Bitfinex v NYAG continues to be quite the summer potboiler.
One of our earlier editions discussed NYAG’s accusation that Bitfinex allegedly borrowed $850 million from Tether’s reserves to cover up the money that was owed to Bitfinex by a Panama-based crypto payments processor. The case reached a new high (touched new lows) in court yesterday. NYAG claims that Bitfinex defrauded its investors by not disclosing the alleged $850 million that it borrowed from USDT’s reserves. Every USDT is supposed to be backed by a US dollar held in a bank account so that every token is fully collateralized. Bitfinex claims that NYAG lacks the required legal jurisdiction to investigate Bitfinex as Bitfinex does not serve any NYC customers as per their terms and conditions. The battle came to a temporary halt when the judge decided to grant a 90-day extension period to resolve the case. This means that NYAG can continue its investigation on Bitfinex and Bitfinex can continue its operations, but cannot transfer funds from Tether to Bitfinex anymore.
After reaching a new high for the past 15 months, BTC’s volatility has started to retreat in the past few days. Bitfinex’s court hearing was expected to cause a lot of chaos in the market, but now that the court has granted a 90-day extension for the case, BTC prices are expected to operate in the narrow band of $9k-10k for a meaningful period of time. We expect this range-bound price behaviour to continue until the market starts pricing in the supply shortage post the block reward halvening event in May 2020.
The last two weeks in BTCUSD have been a round trip with a range of 11%. So while daily volatility is high with frequent 5%+ moves, weekly volatility has compressed. This usually is a sign of a market that’s digesting some moves, especially the last wave started in June that propelled the mkt to a new trading range. This time as well volumes have shrunk in this back and forth action which is normal.

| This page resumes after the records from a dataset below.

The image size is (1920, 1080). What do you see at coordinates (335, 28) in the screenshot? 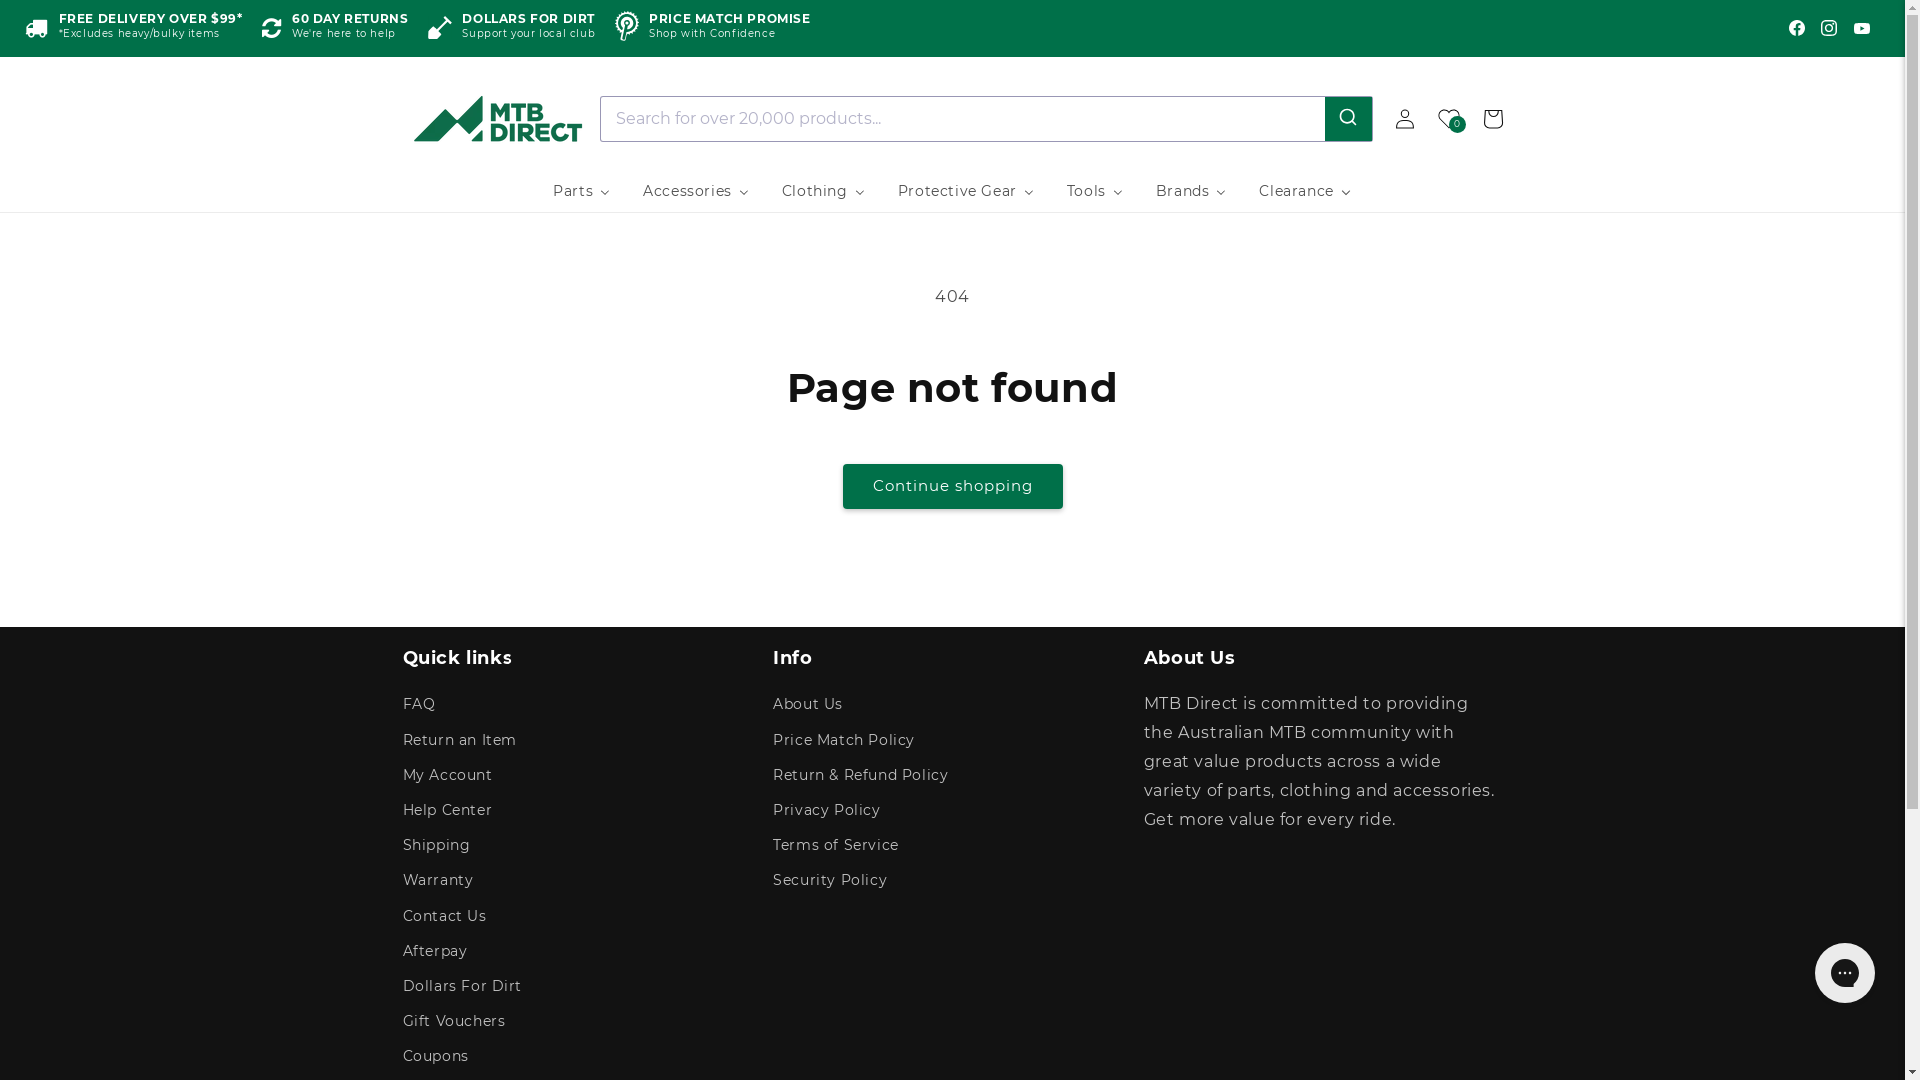
I see `'60 DAY RETURNS` at bounding box center [335, 28].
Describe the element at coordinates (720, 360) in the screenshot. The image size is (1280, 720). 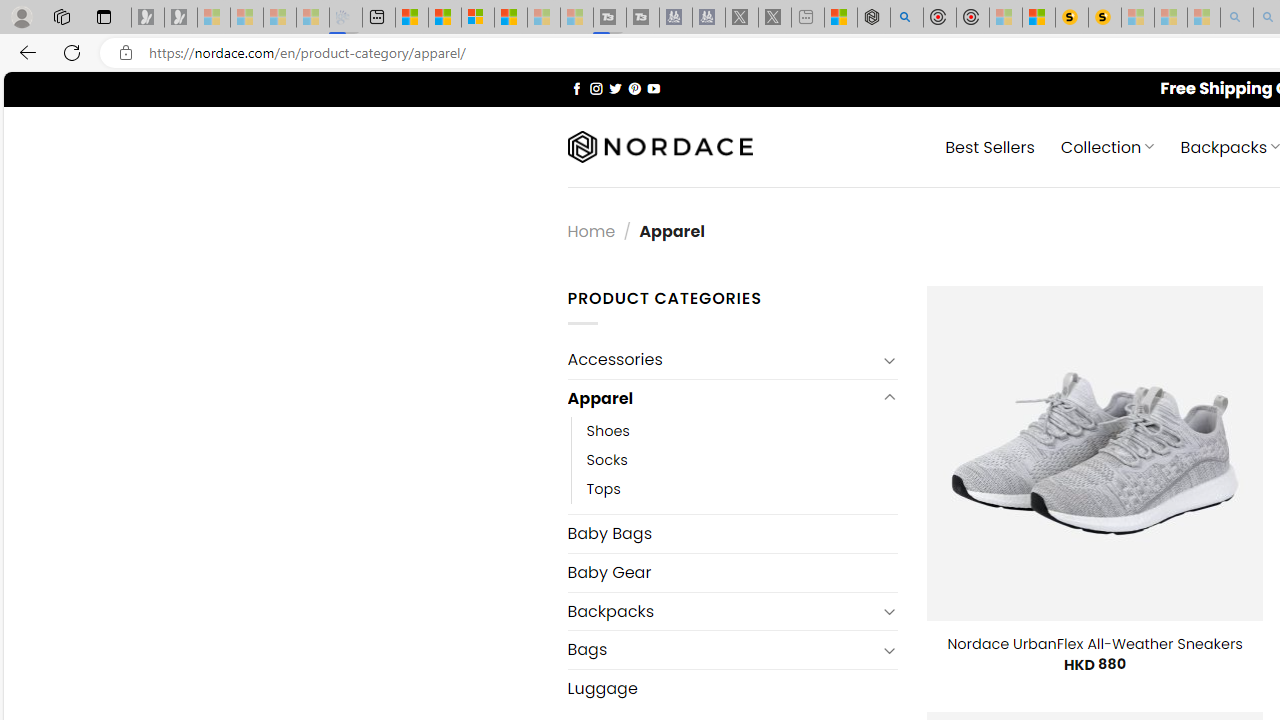
I see `'Accessories'` at that location.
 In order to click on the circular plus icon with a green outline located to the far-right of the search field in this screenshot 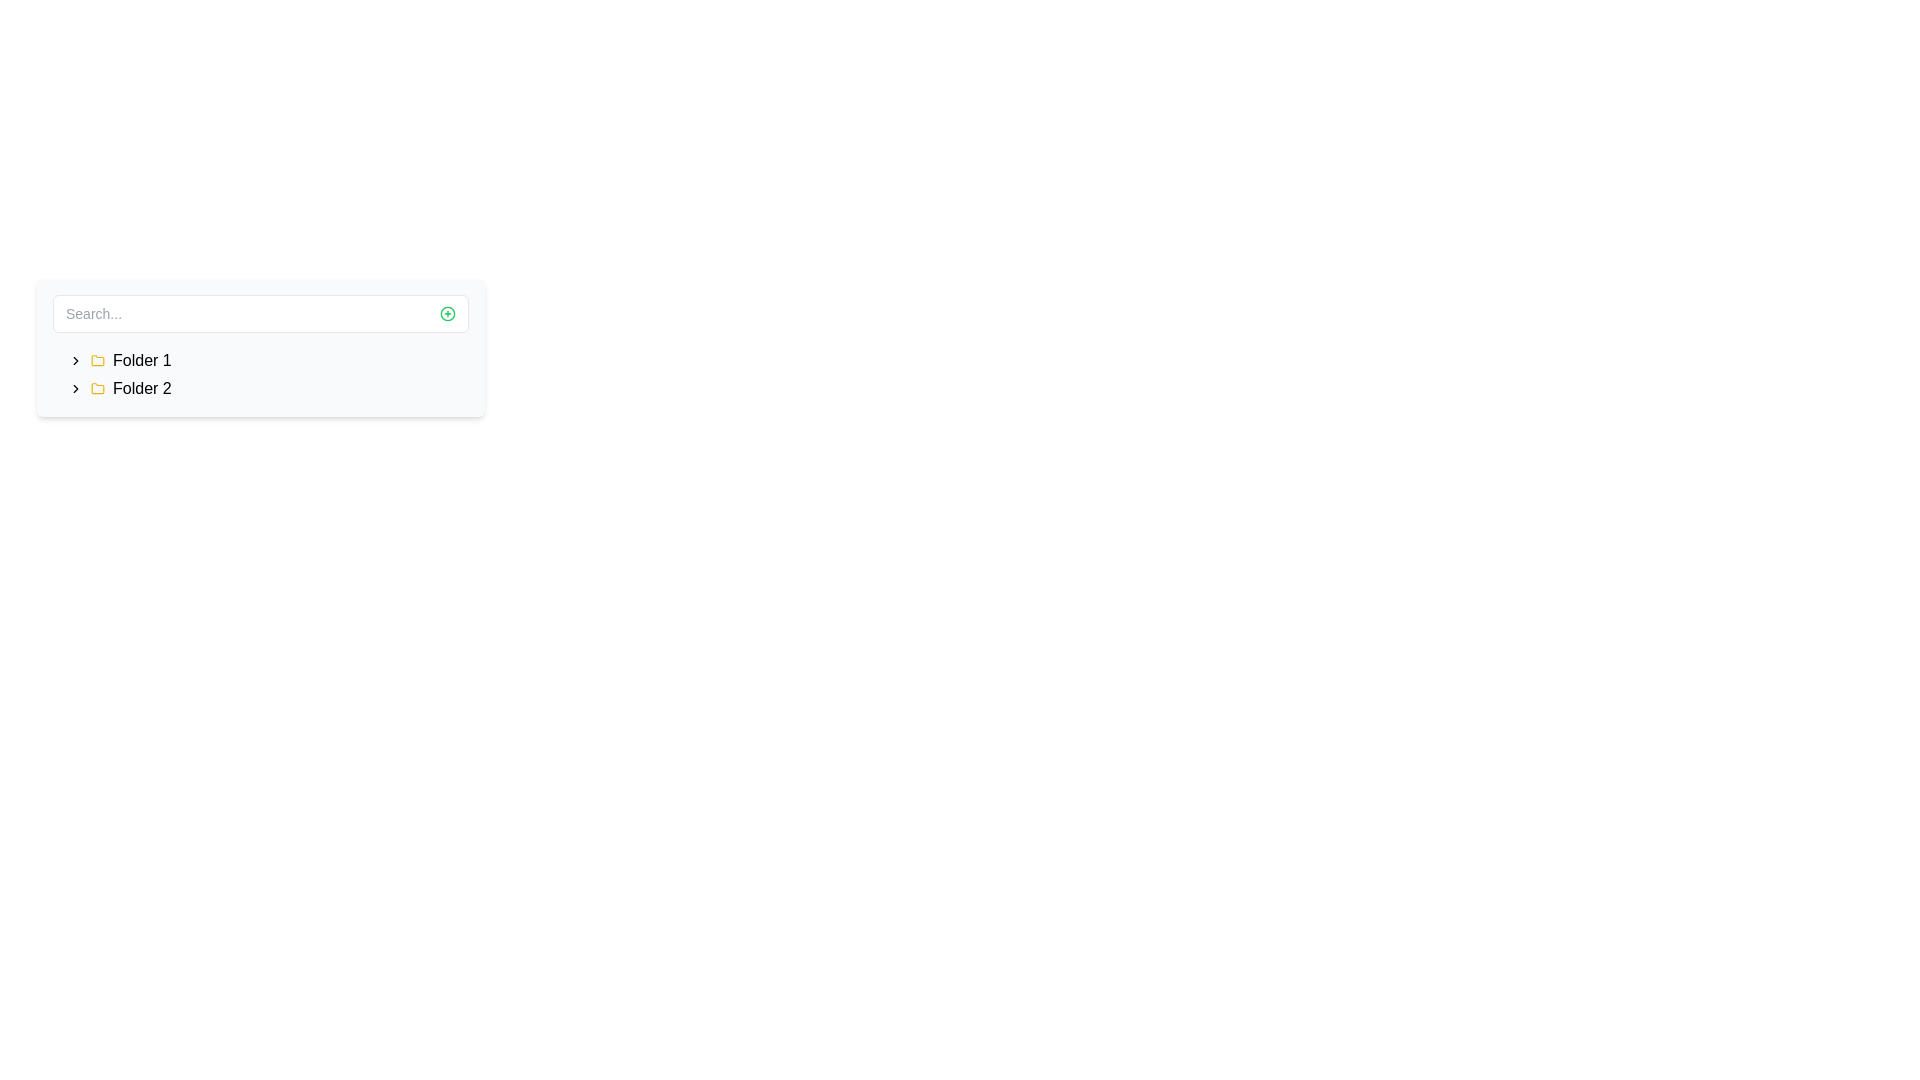, I will do `click(446, 313)`.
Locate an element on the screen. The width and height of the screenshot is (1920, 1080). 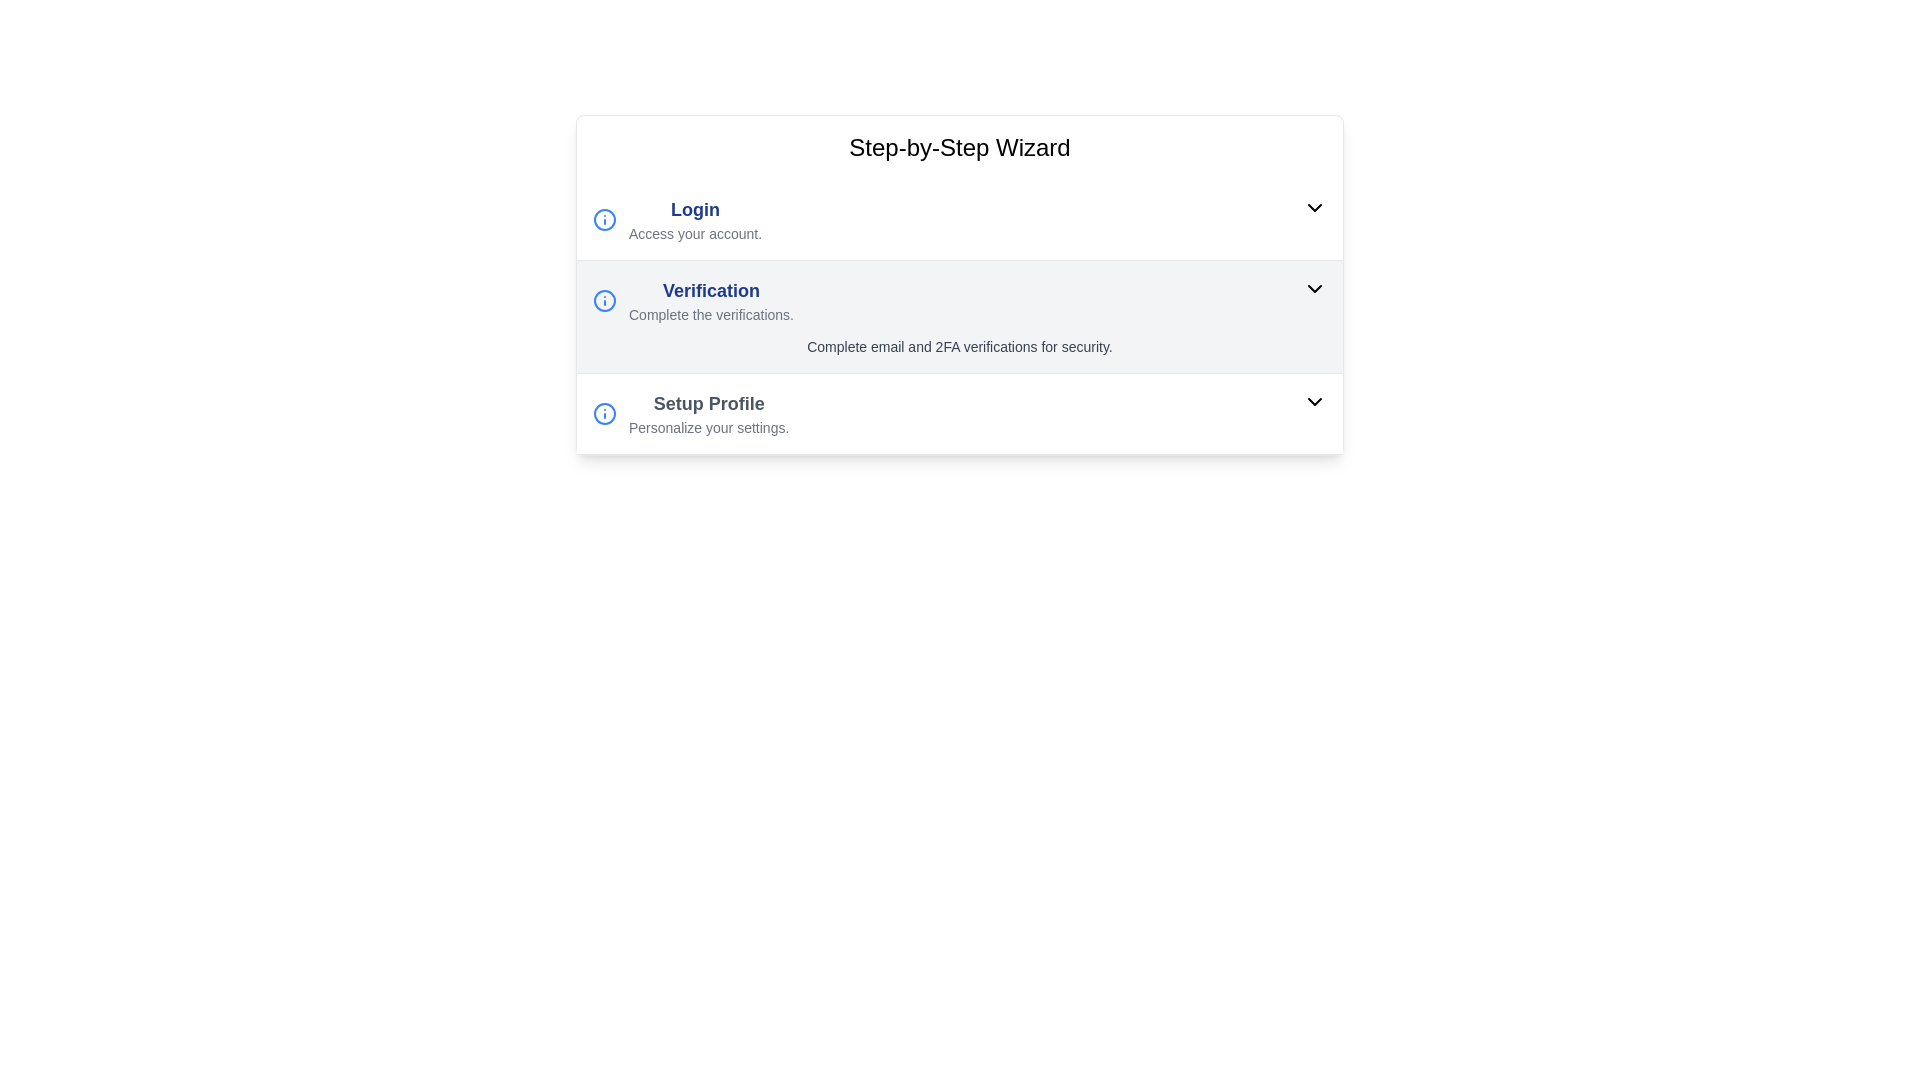
the text line that says 'Complete the verifications.' which is positioned below the bold 'Verification' heading in the step-by-step wizard interface is located at coordinates (711, 315).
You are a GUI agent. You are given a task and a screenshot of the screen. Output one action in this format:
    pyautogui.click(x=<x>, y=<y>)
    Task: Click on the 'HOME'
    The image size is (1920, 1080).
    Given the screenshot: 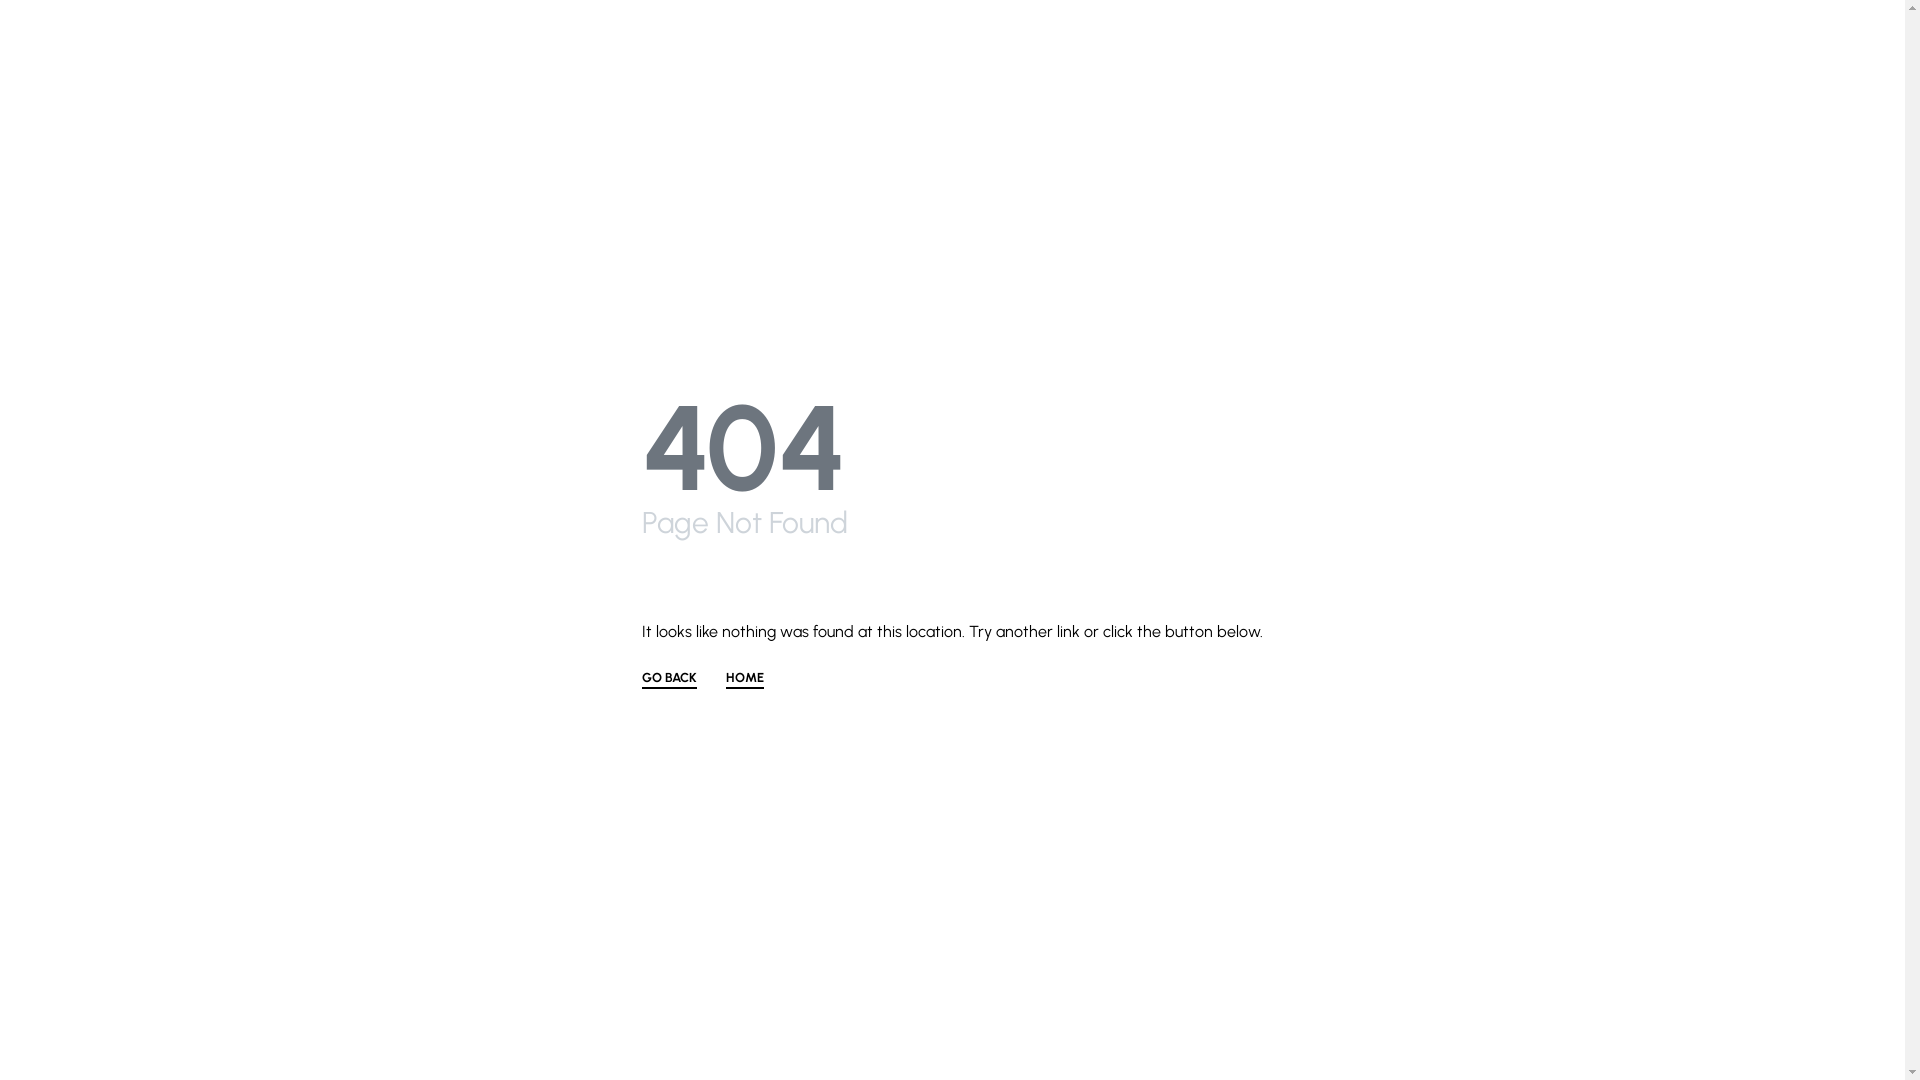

On some of the metrics we like to follow, transactions have remained steady, fees have fallen.
Interestingly, top 100 addresses to total coin % has dramatically fallen over the weekend.
Active addresses has been declining over the month so could be signs of some lightening up in the whale wallets rather than an increase in accounts or smaller wallets.
The excellent Woobull charts here are showing some bullishness in the NVT ratio.
The NVT signal which we like more is showing signs of working off the overbought conditions from last month. This is more bullish longer term, shorter term probably indicates lower pricing but within the context of the past 4 weeks or so.